#### [AIM OF THE EXERCISE]
Edit the entries below so that every occurrence of "GUI agent" becomes "screen agent". Leave all other text unchanged.

Dataset excerpt
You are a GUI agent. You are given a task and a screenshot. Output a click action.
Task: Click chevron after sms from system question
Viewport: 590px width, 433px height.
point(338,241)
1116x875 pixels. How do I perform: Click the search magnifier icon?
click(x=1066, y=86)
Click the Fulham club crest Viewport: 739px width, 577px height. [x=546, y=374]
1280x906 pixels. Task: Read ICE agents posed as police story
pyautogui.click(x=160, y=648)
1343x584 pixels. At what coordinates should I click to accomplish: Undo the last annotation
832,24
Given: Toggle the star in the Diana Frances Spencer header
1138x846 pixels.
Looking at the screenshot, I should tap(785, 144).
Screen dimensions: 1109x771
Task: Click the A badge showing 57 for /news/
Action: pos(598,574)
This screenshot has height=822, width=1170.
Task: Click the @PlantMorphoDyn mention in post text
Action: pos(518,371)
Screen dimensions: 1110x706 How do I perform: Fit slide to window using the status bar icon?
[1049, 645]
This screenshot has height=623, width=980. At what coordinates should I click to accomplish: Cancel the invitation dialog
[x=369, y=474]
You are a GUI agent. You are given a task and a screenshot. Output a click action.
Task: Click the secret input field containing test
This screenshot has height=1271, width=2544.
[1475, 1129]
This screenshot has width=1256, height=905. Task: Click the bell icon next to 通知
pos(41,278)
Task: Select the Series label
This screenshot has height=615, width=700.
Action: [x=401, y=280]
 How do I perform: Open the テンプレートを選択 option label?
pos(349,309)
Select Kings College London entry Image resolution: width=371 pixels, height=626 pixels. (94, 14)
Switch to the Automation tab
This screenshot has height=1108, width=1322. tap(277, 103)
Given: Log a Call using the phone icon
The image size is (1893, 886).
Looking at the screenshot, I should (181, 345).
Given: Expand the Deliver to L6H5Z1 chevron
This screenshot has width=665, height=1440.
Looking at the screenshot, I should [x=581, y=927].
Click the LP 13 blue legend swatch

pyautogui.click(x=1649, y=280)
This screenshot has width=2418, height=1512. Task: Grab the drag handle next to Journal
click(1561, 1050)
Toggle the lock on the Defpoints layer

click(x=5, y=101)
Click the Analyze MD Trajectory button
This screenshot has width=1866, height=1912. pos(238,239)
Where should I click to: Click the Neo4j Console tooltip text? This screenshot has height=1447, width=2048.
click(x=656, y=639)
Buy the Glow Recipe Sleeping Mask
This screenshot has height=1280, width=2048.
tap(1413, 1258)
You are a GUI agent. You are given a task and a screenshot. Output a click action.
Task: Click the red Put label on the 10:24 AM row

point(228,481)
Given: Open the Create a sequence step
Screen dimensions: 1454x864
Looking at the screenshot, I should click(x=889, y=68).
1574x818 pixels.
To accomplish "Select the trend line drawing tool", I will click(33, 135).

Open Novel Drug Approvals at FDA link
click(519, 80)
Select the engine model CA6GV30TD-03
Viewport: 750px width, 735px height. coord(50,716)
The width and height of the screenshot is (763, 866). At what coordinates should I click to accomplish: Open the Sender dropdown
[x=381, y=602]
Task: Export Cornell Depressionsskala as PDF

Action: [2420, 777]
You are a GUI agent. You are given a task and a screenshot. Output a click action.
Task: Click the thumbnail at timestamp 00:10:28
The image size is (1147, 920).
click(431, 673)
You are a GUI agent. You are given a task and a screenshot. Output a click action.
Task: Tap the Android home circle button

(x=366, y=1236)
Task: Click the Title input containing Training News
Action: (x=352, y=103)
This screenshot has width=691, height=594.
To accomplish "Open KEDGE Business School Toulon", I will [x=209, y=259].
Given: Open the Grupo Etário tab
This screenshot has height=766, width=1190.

#### [WORKED SOLUTION]
You are a screen agent. You are given a task and a screenshot. Output a click action.
Task: Click chevron after sms from system question
Viewport: 590px width, 433px height.
point(338,241)
1116x875 pixels. How do I perform: Click the search magnifier icon?
click(x=1066, y=86)
Click the Fulham club crest Viewport: 739px width, 577px height. [x=546, y=374]
1280x906 pixels. Task: Read ICE agents posed as police story
pyautogui.click(x=160, y=648)
1343x584 pixels. At what coordinates should I click to accomplish: Undo the last annotation
832,24
Given: Toggle the star in the Diana Frances Spencer header
1138x846 pixels.
Looking at the screenshot, I should tap(785, 144).
Screen dimensions: 1109x771
Task: Click the A badge showing 57 for /news/
Action: pos(598,574)
This screenshot has height=822, width=1170.
Task: Click the @PlantMorphoDyn mention in post text
Action: pos(518,371)
Screen dimensions: 1110x706 How do I perform: Fit slide to window using the status bar icon?
[1049, 645]
This screenshot has height=623, width=980. At what coordinates should I click to accomplish: Cancel the invitation dialog
[x=369, y=474]
You are a screen agent. You are given a task and a screenshot. Output a click action.
Task: Click the secret input field containing test
This screenshot has height=1271, width=2544.
[1475, 1129]
This screenshot has width=1256, height=905. Task: Click the bell icon next to 通知
pos(41,278)
Task: Select the Series label
This screenshot has height=615, width=700.
Action: [x=401, y=280]
 How do I perform: Open the テンプレートを選択 option label?
pos(349,309)
Select Kings College London entry Image resolution: width=371 pixels, height=626 pixels. (94, 14)
Switch to the Automation tab
This screenshot has height=1108, width=1322. tap(277, 103)
Given: Log a Call using the phone icon
The image size is (1893, 886).
Looking at the screenshot, I should (181, 345).
Given: Expand the Deliver to L6H5Z1 chevron
This screenshot has width=665, height=1440.
Looking at the screenshot, I should [x=581, y=927].
Click the LP 13 blue legend swatch

pyautogui.click(x=1649, y=280)
This screenshot has width=2418, height=1512. Task: Grab the drag handle next to Journal
click(1561, 1050)
Toggle the lock on the Defpoints layer

click(x=5, y=101)
Click the Analyze MD Trajectory button
This screenshot has width=1866, height=1912. pos(238,239)
Where should I click to: Click the Neo4j Console tooltip text? This screenshot has height=1447, width=2048.
click(x=656, y=639)
Buy the Glow Recipe Sleeping Mask
This screenshot has height=1280, width=2048.
tap(1413, 1258)
You are a screen agent. You are given a task and a screenshot. Output a click action.
Task: Click the red Put label on the 10:24 AM row

point(228,481)
Given: Open the Create a sequence step
Screen dimensions: 1454x864
Looking at the screenshot, I should click(x=889, y=68).
1574x818 pixels.
To accomplish "Select the trend line drawing tool", I will click(33, 135).

Open Novel Drug Approvals at FDA link
click(519, 80)
Select the engine model CA6GV30TD-03
Viewport: 750px width, 735px height. coord(50,716)
The width and height of the screenshot is (763, 866). At what coordinates should I click to accomplish: Open the Sender dropdown
[x=381, y=602]
Task: Export Cornell Depressionsskala as PDF

Action: [2420, 777]
You are a screen agent. You are given a task and a screenshot. Output a click action.
Task: Click the thumbnail at timestamp 00:10:28
The image size is (1147, 920).
click(431, 673)
You are a screen agent. You are given a task and a screenshot. Output a click action.
Task: Tap the Android home circle button

(x=366, y=1236)
Task: Click the Title input containing Training News
Action: (x=352, y=103)
This screenshot has width=691, height=594.
To accomplish "Open KEDGE Business School Toulon", I will [x=209, y=259].
Given: Open the Grupo Etário tab
This screenshot has height=766, width=1190.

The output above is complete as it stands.